Well, that theory may have some substance to it, but the premise needs work. It turns out that some especially ignorant and bigoted Biblical literalists do want to deny the Big Bang along with natural selection. That isn’t surprising, I suppose. What ought to be surprising, but also isn’t really surprising by now, is that the Bush Administration has put some of those especially ignorant and bigoted Biblical literalists in positions where they can threaten and boss around actual scientists.
It turns out that George Deutsch, the juvenile Bushoid who told the top climate guy at Goddard that there would be “dire consequences” if he didn’t shut up about global warming, also applied his talents for obscurantism and censorship to the origins of the universe:
The Big Bang memo came from Mr. Deutsch, a 24-year-old presidential appointee in the press office at NASA headquarters whose résumé says he was an intern in the “war room” of the 2004 Bush-Cheney re-election campaign. A 2003 journalism graduate of Texas A&M, he was also the public-affairs officer who sought more control over Dr. Hansen’s public statements.

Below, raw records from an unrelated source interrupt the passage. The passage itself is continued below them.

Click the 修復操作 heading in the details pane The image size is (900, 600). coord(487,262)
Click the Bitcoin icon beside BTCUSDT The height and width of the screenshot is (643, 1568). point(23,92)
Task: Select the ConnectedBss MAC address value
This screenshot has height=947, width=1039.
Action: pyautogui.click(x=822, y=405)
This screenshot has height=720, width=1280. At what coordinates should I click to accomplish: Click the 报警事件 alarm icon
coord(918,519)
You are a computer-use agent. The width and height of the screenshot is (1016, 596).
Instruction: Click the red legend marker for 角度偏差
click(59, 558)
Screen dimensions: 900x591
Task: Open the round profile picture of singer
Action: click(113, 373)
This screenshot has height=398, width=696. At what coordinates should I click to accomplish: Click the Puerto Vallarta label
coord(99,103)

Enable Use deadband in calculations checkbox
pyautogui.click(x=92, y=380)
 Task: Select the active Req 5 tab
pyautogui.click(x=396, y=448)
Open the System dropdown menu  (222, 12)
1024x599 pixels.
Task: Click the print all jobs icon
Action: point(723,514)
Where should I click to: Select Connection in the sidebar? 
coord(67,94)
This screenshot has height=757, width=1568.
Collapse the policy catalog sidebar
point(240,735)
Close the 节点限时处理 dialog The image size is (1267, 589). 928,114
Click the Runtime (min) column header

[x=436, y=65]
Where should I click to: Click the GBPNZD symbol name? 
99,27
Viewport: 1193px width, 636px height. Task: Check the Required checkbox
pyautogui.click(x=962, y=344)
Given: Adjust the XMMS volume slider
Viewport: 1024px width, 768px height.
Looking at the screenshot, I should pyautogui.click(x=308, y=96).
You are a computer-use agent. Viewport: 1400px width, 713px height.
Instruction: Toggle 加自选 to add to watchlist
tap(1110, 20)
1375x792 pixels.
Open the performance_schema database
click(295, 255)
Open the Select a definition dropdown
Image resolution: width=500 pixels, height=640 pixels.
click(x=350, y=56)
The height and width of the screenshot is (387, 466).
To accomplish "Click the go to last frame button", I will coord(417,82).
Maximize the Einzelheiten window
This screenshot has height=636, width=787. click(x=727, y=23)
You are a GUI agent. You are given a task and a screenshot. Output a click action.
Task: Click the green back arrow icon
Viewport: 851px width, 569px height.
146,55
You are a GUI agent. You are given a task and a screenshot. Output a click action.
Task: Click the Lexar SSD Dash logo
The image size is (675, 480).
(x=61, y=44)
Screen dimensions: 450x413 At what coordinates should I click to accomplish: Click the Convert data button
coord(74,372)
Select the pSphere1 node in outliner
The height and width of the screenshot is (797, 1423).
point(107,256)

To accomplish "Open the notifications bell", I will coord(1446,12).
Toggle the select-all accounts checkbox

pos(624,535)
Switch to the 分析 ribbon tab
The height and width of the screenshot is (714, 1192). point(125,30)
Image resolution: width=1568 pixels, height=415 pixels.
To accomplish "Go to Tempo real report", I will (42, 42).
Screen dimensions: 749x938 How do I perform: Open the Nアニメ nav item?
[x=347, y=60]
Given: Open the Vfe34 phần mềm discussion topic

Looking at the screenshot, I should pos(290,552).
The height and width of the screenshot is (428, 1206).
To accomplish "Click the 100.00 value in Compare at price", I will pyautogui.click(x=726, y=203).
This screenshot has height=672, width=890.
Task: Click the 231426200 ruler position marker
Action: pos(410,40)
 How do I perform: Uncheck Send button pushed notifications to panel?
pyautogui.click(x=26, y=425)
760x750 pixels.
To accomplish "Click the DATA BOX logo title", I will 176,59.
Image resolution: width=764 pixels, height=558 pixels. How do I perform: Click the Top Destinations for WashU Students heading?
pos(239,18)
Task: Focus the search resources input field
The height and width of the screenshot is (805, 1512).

In October 2005, Mr. Deutsch sent an e-mail message to Flint Wild, a NASA contractor working on a set of Web presentations about Einstein for middle-school students. The message said the word “theory” needed to be added after every mention of the Big Bang.
The Big Bang is “not proven fact; it is opinion,” Mr. Deutsch wrote, adding, “It is not NASA’s place, nor should it be to make a declaration such as this about the existence of the universe that discounts intelligent design by a creator.”
It continued: “This is more than a science issue, it is a religious issue. And I would hate to think that young people would only be getting one-half of this debate from NASA. That would mean we had failed to properly educate the very people who rely on us for factual information the most.”
The good news is that the NASA Director just sent out a memo telling the political hacks to knock it off and let the scientists do their work. The bad news is that NASA, like the rest of the government, is still infested with an especially noxious species of political hack. And note that Dean Acosta, the NASA director’s press secretary, says that NASA will, in fact, insist on referring to the “Big Bang theory” just as the junior commissar insisted:
The memo also noted that The Associated Press Stylebook and Libel Manual specified the phrasing “Big Bang theory.” Mr. Acosta, Mr. Deutsch’s boss, said in an interview yesterday that for that reason, it should be used in all NASA documents.
Of course “Big Bang theory” is correct, just as “theory of relativity” is correct. But that’s because “theory” doesn’t mean what the ignorami think it means.